Task inputs:

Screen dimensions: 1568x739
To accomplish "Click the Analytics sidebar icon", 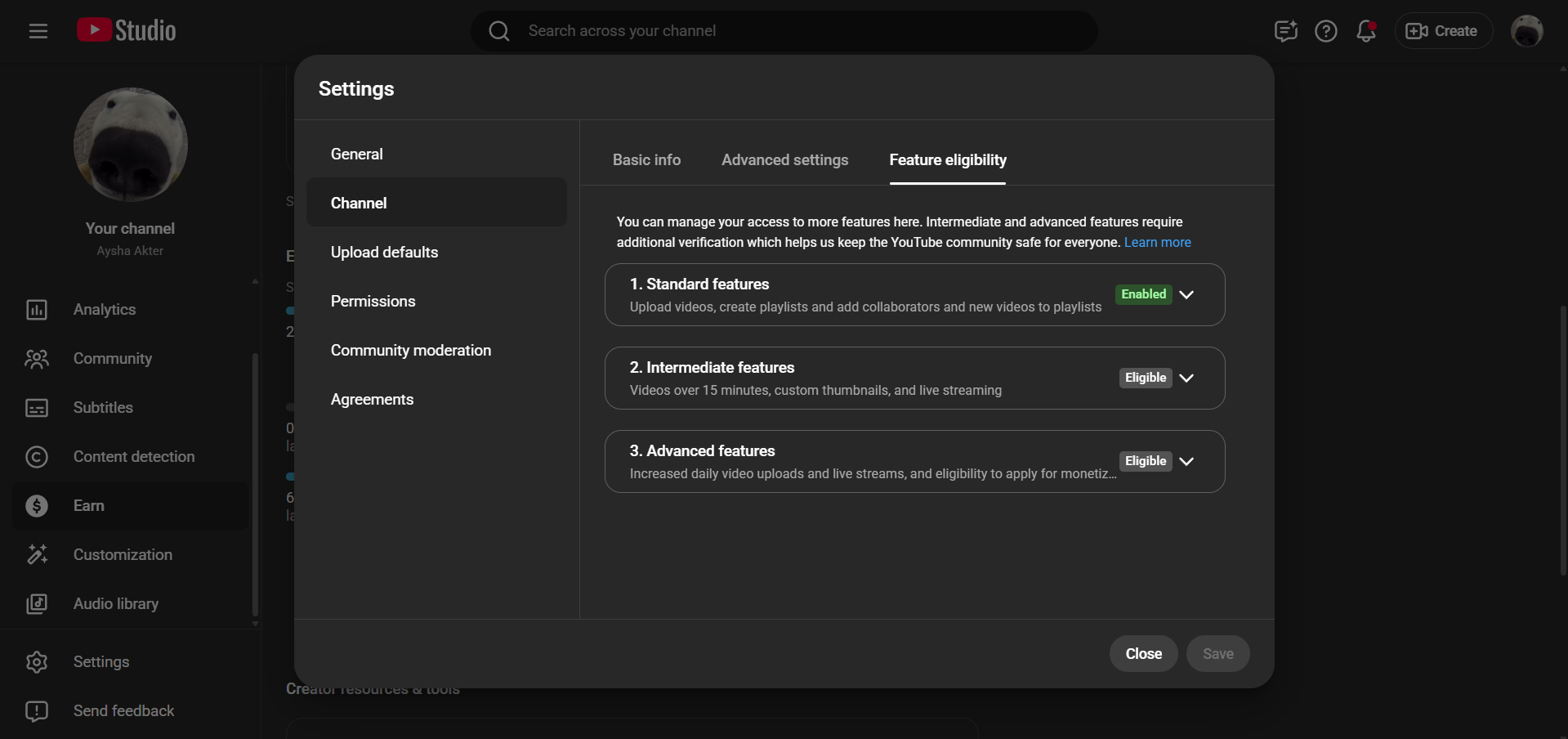I will click(37, 310).
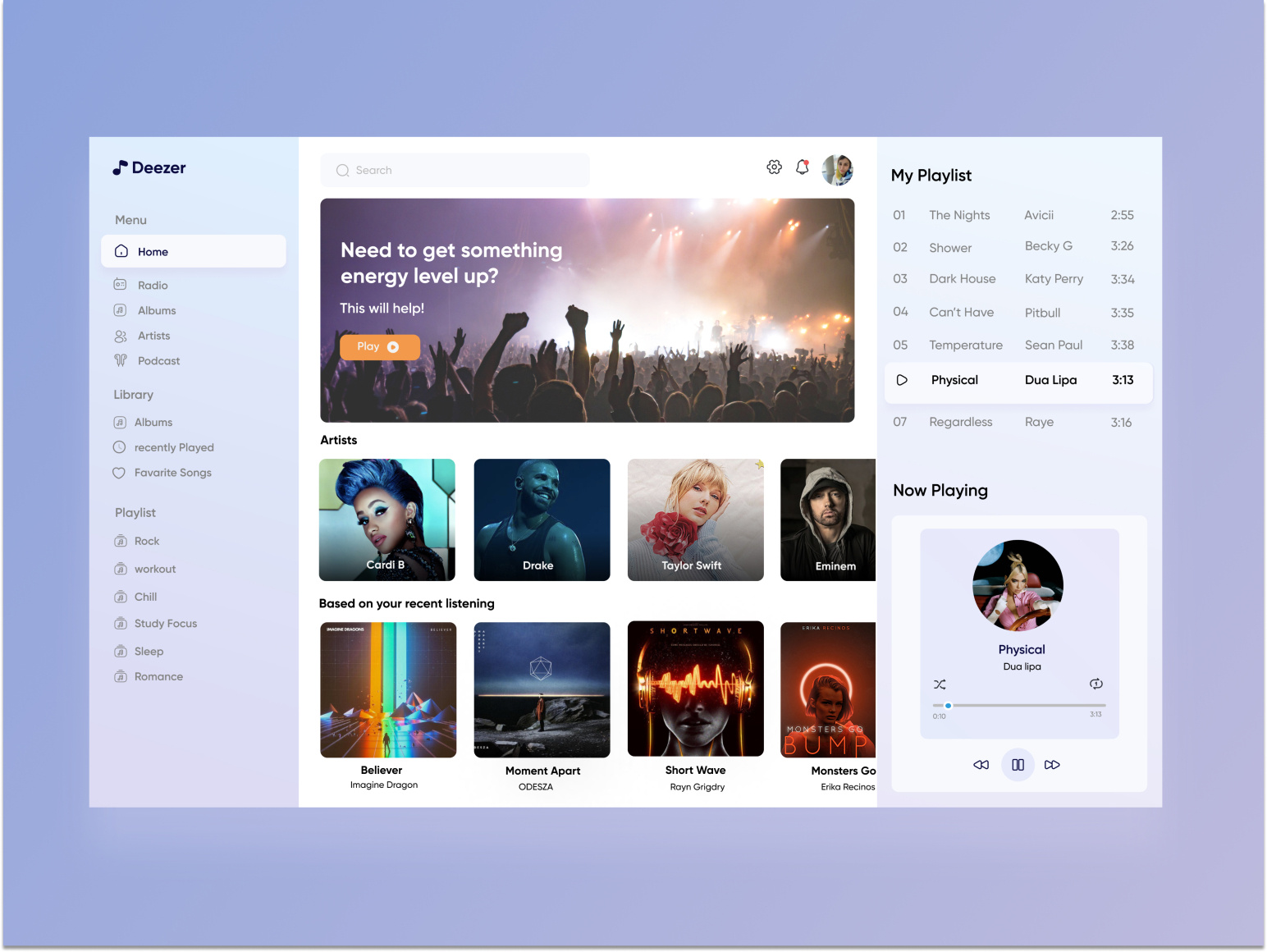This screenshot has width=1267, height=952.
Task: Open Artists from the sidebar menu
Action: tap(153, 336)
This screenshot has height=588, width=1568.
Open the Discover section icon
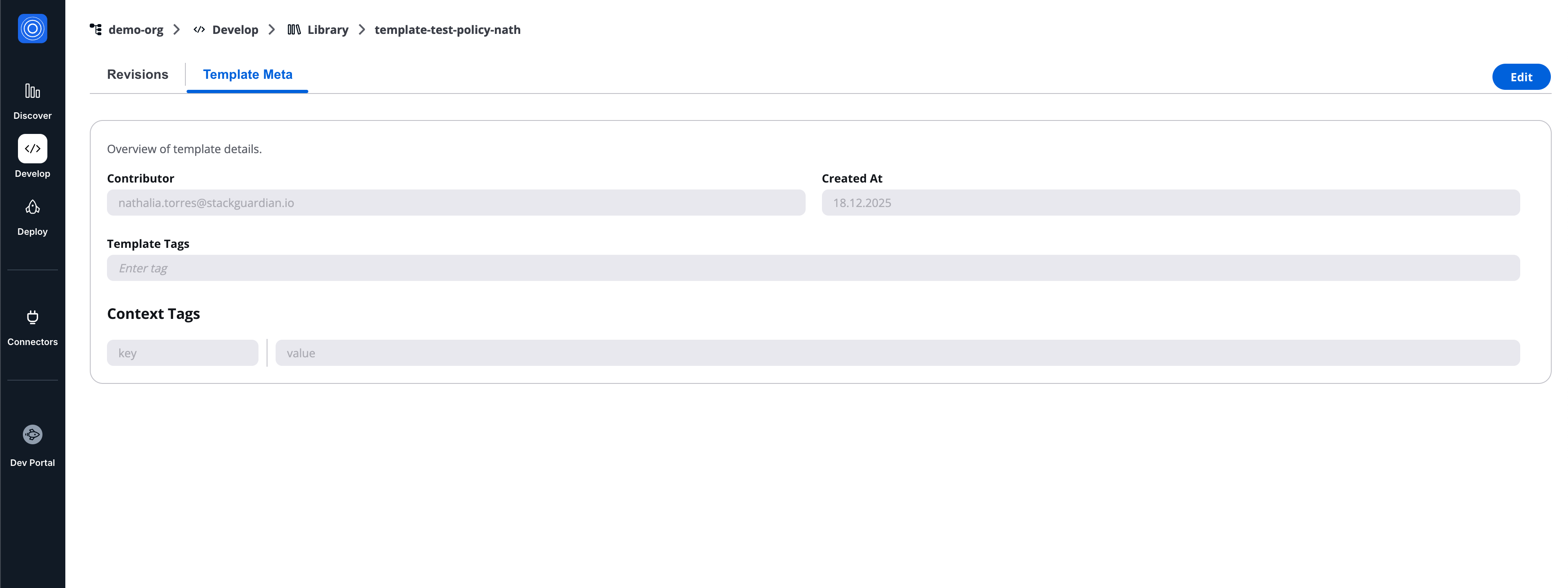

Exercise: Every line from the one containing "This screenshot has height=588, width=1568." through the final line of the records above is to be written out exactly; nothing else, and no pictures.

Solution to the exercise:
This screenshot has height=588, width=1568.
Open the Discover section icon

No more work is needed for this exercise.